6.日本アイアール複写センターの設立

  リコー特許部で特許公報の複写サービスをしながら、特許公報の複写サービスを他社へ勧めたらビジネスになるのでは、と考えるのは何ら不思議なことではない。但しそのビジネスを実現させるには日本アイアールの複写センターが必要である。

  当時、日アイアールの屋台骨を背負っていた早津さんから、日本アイアール複写センターの必要性と実現性についてアレコレと相談を受けていた。彼の話によると、特許公報を貯蔵する場所は、何とかなりそうだ。彼の知り合いで石橋さんという方が、自宅(川口市安行)の敷地に空き家と空き地があり、使い道に困っているらしい。要するに石橋さんは土地持ちである。しかし。大きな問題は、原料となる肝心要の特許公報が無いことである。

  発明くんは、「情報機材部」が貯蔵していた特許公報(*)の処分について部長に相談した。
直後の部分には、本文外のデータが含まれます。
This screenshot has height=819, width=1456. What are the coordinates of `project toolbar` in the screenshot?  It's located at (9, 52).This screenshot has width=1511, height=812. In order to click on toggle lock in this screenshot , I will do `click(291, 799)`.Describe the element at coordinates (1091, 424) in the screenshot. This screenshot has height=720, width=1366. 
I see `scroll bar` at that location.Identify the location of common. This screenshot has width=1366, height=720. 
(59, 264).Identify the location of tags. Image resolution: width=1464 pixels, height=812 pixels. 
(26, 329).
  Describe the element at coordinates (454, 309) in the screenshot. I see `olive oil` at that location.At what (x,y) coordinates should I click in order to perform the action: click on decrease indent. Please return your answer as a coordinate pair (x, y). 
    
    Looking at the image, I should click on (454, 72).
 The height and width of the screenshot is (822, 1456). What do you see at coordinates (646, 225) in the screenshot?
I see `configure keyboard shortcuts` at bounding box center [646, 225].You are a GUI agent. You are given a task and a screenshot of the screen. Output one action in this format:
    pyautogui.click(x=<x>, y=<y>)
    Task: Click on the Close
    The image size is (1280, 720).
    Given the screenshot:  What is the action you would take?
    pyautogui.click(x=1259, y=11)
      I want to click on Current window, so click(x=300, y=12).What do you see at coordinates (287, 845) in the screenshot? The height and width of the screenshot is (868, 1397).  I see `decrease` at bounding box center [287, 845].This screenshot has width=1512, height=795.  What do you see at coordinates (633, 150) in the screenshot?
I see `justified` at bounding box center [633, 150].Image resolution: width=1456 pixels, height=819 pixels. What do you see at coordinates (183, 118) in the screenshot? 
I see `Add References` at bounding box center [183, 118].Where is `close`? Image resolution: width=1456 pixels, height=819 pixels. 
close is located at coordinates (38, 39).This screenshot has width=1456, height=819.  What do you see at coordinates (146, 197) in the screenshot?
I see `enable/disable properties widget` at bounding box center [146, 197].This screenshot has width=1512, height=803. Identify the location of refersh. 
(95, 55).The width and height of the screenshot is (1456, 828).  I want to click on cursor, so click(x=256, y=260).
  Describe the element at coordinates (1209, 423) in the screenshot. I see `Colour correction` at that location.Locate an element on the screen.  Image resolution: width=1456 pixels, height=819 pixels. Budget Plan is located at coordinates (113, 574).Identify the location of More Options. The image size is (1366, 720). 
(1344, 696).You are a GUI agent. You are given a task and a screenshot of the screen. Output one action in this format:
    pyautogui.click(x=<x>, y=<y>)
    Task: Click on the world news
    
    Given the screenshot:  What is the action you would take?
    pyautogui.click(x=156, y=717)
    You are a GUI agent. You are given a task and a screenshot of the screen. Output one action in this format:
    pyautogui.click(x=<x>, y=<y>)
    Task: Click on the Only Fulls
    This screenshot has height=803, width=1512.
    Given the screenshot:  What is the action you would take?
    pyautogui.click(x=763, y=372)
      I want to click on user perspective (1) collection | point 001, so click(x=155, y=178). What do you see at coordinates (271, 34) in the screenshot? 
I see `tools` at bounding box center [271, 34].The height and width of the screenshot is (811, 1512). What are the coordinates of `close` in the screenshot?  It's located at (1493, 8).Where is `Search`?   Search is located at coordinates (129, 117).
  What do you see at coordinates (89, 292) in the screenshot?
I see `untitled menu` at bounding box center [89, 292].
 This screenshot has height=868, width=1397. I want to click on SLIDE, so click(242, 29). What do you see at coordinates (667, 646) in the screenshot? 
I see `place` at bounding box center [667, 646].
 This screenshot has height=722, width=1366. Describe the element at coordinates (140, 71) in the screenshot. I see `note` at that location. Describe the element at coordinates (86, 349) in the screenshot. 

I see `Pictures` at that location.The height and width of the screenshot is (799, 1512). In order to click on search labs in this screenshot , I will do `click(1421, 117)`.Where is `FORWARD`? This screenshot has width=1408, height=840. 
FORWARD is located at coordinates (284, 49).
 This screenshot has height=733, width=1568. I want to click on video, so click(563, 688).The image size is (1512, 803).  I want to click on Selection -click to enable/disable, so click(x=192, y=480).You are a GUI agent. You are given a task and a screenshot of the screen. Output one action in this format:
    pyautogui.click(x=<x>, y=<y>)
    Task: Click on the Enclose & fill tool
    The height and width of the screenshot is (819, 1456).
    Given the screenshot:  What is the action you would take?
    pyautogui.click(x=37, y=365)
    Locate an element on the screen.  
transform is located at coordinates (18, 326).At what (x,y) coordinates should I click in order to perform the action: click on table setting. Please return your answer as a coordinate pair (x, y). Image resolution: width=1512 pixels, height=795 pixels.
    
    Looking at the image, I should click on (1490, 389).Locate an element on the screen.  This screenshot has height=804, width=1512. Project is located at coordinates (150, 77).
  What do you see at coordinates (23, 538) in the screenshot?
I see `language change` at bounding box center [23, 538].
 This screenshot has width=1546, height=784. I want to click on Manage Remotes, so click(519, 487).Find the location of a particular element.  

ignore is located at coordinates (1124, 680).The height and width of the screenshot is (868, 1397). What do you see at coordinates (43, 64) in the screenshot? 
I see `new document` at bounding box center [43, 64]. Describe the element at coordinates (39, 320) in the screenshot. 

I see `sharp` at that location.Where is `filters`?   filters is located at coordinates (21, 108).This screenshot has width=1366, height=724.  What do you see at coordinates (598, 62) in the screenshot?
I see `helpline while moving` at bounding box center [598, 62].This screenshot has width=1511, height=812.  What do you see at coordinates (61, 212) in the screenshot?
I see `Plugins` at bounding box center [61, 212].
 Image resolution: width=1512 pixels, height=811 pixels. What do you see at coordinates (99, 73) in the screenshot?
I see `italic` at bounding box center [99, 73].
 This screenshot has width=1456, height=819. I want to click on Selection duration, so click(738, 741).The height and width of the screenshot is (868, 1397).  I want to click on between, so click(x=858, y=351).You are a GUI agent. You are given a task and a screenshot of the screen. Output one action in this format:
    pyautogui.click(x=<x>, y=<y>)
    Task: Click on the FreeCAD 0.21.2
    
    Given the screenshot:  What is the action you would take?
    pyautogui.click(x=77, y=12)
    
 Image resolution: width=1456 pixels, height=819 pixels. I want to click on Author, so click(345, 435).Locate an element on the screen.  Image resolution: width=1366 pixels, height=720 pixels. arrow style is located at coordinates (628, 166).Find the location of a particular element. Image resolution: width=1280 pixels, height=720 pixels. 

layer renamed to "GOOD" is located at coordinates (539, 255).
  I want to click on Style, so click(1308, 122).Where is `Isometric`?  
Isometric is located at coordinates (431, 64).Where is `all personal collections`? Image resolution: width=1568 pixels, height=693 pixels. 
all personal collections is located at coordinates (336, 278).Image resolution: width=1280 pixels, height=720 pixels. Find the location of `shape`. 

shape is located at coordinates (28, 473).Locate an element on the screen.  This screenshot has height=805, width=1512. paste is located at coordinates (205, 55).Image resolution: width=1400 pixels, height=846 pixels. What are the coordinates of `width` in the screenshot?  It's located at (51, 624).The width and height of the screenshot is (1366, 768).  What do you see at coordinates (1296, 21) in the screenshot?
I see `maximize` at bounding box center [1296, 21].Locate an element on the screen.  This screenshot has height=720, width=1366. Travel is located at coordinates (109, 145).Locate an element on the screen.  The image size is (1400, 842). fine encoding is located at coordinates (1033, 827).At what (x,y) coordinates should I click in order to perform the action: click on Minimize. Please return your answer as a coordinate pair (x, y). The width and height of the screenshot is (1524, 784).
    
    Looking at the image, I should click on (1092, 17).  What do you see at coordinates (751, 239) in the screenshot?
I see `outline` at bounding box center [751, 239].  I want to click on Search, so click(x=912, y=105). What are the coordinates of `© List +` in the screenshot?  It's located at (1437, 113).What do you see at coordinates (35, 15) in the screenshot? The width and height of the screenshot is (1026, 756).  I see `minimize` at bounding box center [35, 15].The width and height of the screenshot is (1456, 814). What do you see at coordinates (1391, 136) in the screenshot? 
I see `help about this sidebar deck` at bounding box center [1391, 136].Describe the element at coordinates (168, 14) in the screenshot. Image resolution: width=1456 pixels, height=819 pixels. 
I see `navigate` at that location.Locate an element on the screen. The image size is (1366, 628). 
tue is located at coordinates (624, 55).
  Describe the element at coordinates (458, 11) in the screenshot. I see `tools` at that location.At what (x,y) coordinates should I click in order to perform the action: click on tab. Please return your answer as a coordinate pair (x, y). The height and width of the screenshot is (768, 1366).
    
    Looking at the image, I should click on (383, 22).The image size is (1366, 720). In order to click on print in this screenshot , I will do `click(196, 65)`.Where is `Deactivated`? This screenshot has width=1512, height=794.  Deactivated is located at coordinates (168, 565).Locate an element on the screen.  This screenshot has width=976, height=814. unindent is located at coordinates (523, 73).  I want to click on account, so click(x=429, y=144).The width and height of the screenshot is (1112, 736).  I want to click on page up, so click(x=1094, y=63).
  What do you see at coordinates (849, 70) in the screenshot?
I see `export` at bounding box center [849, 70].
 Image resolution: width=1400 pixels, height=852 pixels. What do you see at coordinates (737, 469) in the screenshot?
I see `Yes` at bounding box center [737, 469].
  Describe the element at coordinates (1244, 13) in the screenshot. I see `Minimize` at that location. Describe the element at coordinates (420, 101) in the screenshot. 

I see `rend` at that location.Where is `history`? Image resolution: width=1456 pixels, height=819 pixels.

貯蔵スペースの確保が難しく、このまま貯蔵し続ける事は限界があり、処分にアタマを悩ましており、いずれ処分する考えがあることが分かった。
(*)入力された特許データとの確認で、時々使っていた程度で、殆ど使っていなかった。

  日本アイアールが、複写センターの設立を望んでいるならば、特許公報の払い下げは、やぶさかでない、つまり払下げは可能であることが分かった。こうして「情報機材部」が蓄積して眠 っていた特許公報の再利用を許可してくれた。但し全部門の特許公報が揃っているわけではない。不足の特許公報は、「情報機材部」の連中が、あっちこっちの企業から、処分に困 っている特許公報はありませんか、有れば引き取りますと、かき集めてくれることに成った。

  発明くんは早津さんに同行して石橋さんを訪ねた。石橋さんは、リコー事務機の修理を「業」していた。複写センターの話をすると、いとも簡単に「まあとにかくやりましょう」と請け合うのである。儲かるかどうかも説明しないうちに、「やりましょう、やりましょう」で決めてしまう。話が決まるのは悪いことではない。

  ちょうど自宅の隣に空き家と空き地があって、そこを改造、増築して工場にすればいいと話が決まった。石橋さんの奥さんが俄か工場長である。暇で身体の調子が狂ってしまうと言っていたので、俄か工場長の話に大変喜んでくれた。日本アイア-ルの公報複写センターはこれでスタ-トできた。名実ともに「日本アイア-ル安行複写センター」の誕生である。